Jean-Louis Giral : Effectivement, il faut faire attention à ne pas créer des distorsions de concurrence. Surtout, ce n’est pas sur des bonnes paroles, sur des incitations, en leur faisant miroiter la carotte puis en agitant le bâton, en disant qu’ils licencient à tort et à travers que l’on fera repartir les chefs d’entreprise. Ce sont des gens réalistes qui se trouvent devant un carnet de commandes en baisse malgré les propos actuels sur les frémissements de reprise. Dans certaines professions de main-d’œuvre, on est bien obligé de supprimer des emplois.
- Vous abordez donc le problème de la responsabilité des entreprises…
Jean-Louis Giral : Je suis ulcéré du discours que j’entends périodiquement, quel que soit le gouvernement, qui commence à attaquer systématiquement les chefs d’entreprise en disant qu’ils ne sont pas sérieux. Ce sont les politiques qui ne sont pas sérieux dans ce domaine car ils feraient bien de commencer par balayer devant leur porte et faire une politique cohérente. Cela devient même un peu outrageant.
Jean-Yves Chamard : Ce ne sont pas les chefs d’entreprise qui sont en cause mais l’ensemble du système qui a fait que, en France, plus qu’ailleurs, l’adaptation des entreprises à la conjoncture ne fait pas l’emploi.

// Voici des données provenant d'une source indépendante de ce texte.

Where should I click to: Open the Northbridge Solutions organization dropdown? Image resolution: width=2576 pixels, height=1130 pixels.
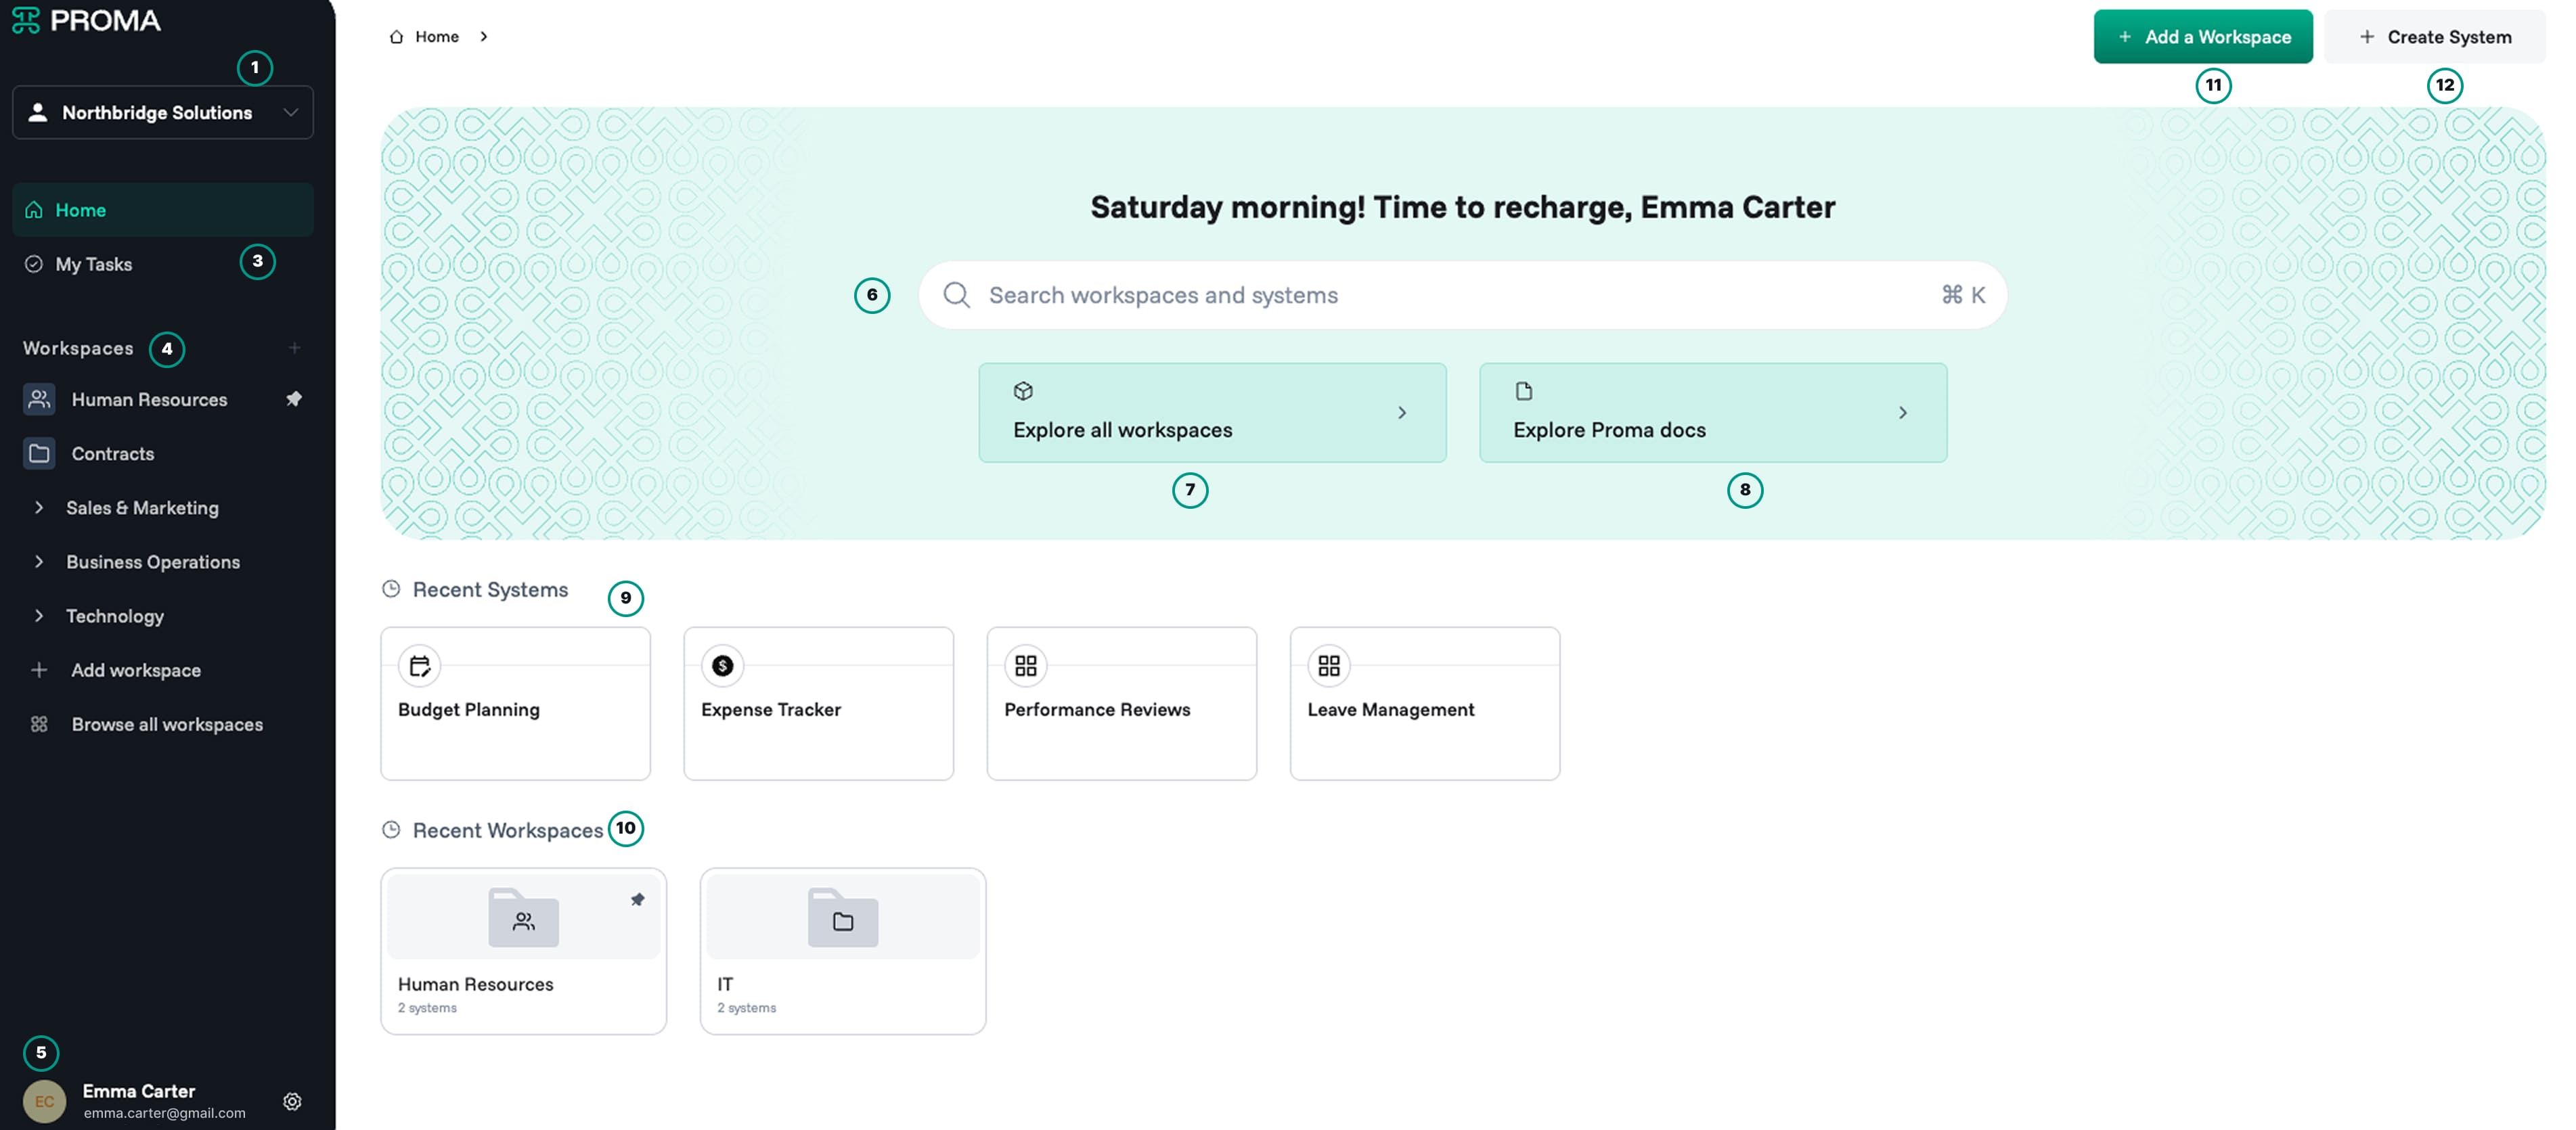pyautogui.click(x=163, y=113)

Je dis quand même aux chefs d’entreprise que, plus il y aura de chômeurs, plus il y aura de charges.
Marc Blondel : A force de faire du traitement social, on est arrivé à un moment où l’entreprise n’est quasiment plus maîtresse de ses embauches. Un « bon » patron n’embauche plus en fonction de ses besoins mais de ce que cela lui rapporte. Cela n’est pas sain. Bientôt, nous n’allons plus pouvoir négocier avec les employeurs les salaires directement parce qu’il y aura tellement d’effets indirects que ça gèlera tout. Je n’ai jamais vu un gouvernement intervenir autant dans la gestion des entreprises. Et cela met en l’air toute la politique de négociation sociale.
Jean-Louis Giral : La situation actuelle me rappelle une anecdote des Propos de Barenton confiseur. C’était l’histoire de la puce dont on arrachait les pattes et à qui on disait : « Saute ! » Constatant qu’elle ne sautait pas, on concluait : l’ablation des pattes de la puce conduit à sa surdité. On est constamment en train de faire de même en refusant de voir ce qui se passe sous nos yeux.
Jean-Yves Chamard : Si on n’innove pas, on ira effectivement aux 4 millions de chômeurs. Si vous trouvez que le pouvoir politique intervient trop, c’est qu’il se sent responsable de tous ceux qui se trouvent sur le bord de la route. Nous pouvons à tout moment avoir une rupture grave de la cohésion et il appartient au gouvernement d’essayer de faire en sorte que des changements nécessaires s’instaurent.